Jak podaje "Gazeta Wyborcza", przedsiębiorca żyje w poczuciu zagrożenia i obawia się o bezpieczeństwo swojej rodziny. Jego dom w Zdunach stał się celem paparazzich, a brytyjski "Daily Mail" opublikował zdjęcia posiadłości, przedstawiając go jako zamożnego biznesmena. W rozmowie z tym samym medium Szczerek przyznaje, że czuje się osaczony, nie sypia po nocach i obawia się ataków wandali podsycanych falą hejtu. Dlatego też zatrudnił ochronę. Wokół jego domu koczują paparazzi - gdy próbuje ich przegonić, uciekają łamiąc przepisy drogowe.
Przyjaciele bronią Piotra Szczerka
W obronie Szczerka stanął zastępca prezydenta Kalisza, Grzegorz Kulawinek, podkreślając jego wkład w rozwój polskiego tenisa.
Piotr Szczerek ma bardzo duży wkład w polski tenis, pomaga całkiem poza mediami wielu osobom, które mają problemy zdrowotne, w karierach sportowych. Wspierał Polski Związek Tenisowy. Stało się. Trzeba to przyjąć. Myślę, że on sam na pewno to przeżywa, źle się z tym czuje - powiedział Radiu Poznań.
Szczerka chwali także jego znajomy, kaliski przedsiębiorca i radny, Tomasz Grochowski.

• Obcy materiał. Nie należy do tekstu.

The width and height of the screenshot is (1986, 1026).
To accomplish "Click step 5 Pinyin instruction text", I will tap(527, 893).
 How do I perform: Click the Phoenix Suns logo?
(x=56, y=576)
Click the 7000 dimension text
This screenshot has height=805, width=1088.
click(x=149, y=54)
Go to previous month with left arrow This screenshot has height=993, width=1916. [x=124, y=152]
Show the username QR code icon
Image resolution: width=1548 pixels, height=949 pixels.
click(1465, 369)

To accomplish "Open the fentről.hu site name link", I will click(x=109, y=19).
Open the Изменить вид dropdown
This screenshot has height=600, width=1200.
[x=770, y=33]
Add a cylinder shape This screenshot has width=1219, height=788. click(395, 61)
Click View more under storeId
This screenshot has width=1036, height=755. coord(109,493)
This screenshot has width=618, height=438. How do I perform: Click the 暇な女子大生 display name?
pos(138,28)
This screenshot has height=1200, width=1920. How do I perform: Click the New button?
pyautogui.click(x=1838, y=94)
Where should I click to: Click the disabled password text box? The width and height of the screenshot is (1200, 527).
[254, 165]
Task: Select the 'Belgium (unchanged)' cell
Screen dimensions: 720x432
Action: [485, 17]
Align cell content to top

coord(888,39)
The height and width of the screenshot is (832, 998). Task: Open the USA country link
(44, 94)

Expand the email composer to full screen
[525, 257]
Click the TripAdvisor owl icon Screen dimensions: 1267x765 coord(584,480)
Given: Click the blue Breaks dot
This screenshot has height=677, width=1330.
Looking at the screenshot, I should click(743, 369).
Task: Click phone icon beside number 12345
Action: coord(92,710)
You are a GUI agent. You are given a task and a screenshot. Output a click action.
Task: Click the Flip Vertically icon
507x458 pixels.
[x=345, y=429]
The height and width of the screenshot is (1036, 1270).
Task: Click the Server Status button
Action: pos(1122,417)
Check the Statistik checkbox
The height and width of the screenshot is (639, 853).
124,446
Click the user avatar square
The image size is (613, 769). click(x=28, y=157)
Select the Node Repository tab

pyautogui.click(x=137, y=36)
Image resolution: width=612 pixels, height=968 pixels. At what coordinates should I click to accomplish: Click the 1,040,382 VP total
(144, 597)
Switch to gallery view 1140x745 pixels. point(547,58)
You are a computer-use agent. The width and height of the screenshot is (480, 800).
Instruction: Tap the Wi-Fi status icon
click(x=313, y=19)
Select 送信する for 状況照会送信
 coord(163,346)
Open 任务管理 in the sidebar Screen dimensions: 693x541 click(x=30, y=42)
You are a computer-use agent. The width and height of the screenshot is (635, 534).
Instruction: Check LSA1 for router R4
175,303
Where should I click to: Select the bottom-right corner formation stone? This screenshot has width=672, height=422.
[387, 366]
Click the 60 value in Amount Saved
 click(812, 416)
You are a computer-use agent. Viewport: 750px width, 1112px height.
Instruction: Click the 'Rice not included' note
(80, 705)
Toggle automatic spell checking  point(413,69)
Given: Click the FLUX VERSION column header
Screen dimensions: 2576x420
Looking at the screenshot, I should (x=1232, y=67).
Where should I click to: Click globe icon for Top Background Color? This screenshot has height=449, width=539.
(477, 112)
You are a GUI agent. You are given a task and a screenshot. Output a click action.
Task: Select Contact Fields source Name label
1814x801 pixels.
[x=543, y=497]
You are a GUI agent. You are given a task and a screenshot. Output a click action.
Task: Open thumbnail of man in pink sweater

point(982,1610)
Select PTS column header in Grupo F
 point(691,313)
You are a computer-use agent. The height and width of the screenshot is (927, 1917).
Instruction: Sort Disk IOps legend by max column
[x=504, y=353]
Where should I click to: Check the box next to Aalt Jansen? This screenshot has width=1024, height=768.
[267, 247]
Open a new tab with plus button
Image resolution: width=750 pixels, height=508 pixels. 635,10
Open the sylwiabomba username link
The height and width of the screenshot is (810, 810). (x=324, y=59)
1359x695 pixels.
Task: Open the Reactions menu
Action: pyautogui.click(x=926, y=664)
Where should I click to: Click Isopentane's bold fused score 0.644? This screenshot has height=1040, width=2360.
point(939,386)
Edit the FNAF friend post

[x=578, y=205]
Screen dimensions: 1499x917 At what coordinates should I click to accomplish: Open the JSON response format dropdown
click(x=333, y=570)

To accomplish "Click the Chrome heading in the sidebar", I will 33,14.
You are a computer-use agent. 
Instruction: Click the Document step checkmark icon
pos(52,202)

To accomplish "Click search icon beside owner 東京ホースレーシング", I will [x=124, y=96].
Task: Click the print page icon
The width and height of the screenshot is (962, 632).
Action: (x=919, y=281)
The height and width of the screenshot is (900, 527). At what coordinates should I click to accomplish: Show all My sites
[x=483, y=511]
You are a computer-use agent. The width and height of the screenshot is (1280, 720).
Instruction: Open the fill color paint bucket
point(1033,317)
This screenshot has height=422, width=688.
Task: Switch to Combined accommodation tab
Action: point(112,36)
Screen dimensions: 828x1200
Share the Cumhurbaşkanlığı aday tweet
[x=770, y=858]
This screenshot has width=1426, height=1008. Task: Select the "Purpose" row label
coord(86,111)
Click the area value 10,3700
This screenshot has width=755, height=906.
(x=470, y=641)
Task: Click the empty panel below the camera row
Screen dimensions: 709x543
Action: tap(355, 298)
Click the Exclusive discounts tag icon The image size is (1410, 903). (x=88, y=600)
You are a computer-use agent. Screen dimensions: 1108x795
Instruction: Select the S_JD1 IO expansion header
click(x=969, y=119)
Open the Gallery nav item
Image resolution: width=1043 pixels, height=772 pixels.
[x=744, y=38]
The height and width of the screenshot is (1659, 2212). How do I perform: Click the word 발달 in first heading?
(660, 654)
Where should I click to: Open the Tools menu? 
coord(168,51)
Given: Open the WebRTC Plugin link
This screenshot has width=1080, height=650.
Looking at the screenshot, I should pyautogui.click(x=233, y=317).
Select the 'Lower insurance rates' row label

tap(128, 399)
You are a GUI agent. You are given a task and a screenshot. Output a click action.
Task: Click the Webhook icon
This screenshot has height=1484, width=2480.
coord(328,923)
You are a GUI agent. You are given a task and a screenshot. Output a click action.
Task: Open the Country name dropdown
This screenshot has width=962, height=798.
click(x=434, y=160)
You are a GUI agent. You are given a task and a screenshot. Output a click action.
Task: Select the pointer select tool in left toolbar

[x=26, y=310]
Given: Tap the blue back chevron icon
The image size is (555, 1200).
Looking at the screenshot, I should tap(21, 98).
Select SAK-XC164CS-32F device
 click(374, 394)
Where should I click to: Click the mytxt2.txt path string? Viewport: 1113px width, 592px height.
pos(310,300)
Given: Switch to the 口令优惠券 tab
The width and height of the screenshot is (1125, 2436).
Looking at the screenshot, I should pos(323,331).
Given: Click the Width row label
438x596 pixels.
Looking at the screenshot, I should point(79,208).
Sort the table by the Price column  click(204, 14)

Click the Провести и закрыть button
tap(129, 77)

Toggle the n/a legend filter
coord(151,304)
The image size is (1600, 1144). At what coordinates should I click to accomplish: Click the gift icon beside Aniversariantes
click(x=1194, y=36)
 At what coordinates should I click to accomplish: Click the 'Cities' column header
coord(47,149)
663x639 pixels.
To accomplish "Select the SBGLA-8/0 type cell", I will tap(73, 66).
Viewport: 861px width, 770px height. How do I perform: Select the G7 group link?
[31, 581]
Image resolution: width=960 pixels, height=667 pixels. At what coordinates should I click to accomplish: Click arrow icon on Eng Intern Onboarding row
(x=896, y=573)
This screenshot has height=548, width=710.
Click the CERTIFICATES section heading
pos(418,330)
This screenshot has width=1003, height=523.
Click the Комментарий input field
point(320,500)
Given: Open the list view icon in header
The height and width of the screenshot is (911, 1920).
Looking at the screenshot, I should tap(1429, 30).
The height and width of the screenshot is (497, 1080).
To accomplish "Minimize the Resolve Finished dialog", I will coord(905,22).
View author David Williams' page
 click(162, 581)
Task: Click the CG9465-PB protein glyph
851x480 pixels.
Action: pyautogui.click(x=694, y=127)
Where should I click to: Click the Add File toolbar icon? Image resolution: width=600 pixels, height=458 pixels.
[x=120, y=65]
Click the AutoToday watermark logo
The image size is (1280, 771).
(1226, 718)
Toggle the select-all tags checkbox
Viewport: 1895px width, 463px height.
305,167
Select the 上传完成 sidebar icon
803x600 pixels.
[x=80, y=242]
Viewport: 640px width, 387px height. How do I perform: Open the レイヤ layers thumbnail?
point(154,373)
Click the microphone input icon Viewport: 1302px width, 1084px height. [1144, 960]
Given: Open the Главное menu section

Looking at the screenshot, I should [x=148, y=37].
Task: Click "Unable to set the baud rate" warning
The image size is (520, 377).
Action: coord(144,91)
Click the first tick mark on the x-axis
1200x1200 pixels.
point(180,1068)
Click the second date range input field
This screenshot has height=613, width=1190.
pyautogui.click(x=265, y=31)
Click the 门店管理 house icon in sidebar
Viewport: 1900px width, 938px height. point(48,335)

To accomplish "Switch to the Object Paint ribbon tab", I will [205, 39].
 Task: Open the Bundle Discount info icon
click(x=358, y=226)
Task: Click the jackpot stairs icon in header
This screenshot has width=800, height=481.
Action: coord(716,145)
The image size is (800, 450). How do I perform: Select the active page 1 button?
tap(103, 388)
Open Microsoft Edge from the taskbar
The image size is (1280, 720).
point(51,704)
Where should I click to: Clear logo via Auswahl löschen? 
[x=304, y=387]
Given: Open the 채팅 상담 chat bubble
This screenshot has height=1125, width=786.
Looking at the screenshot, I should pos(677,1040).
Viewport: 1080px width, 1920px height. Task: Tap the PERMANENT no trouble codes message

Byłem zaskoczony tym co się stało. To wyważony człowiek, który podchodzi z szacunkiem do ludzi. Popełnił błąd, za który przeprosił. Może trochę późno, ale przeprosił. Każdy ma prawo do błędów. Najważniejsze, że uderzył się w pierś. Ten błąd kosztuje go teraz wiele nerwów. Na pewno zapamięta to wydarzenie na całe życie - powiedział.
To normalny człowiek oferujący towar za daną cenę, skłonny do negocjacji. Nigdy nie chce nikogo oszukać. To nie jest człowiek wyniosły, który źle traktuje ludzi. Wspiera sport i młode talenty. Zaangażowany jest w sponsorowanie tenisa, a wcześniej również koszykówki. (...) Wzięły w nim górę emocje. Nie chcę go bronić, to była głupota, ale żal mi go było, gdy zobaczyłem te fejkowe komentarze, podszywające się pod jego żonę, która rzekomo twierdzi, że to podludzie wypisują te negatywne oceny, i że pójdą wszyscy do pierdla. Wyglądało to, jakby ktoś specjalnie pod nich się podszywał żeby ich wykończyć. Może konkurencja chciała mu zaszkodzić? Albo ktoś próbował zagrać na emocjach ludzi i dobić faceta za to, że jest bogaty, bo przecież wciąż to jest największą zbrodnią w tym kraju - dodał były prezydent Kalisza, Grzegorz Sapiński.
Piotr Szczerek podkreśla, że nadal utrzymuje poprawne relacje z klientami, którzy okazują mu wsparcie. Twierdzi też, że jego działalność biznesowa nie odniosła strat.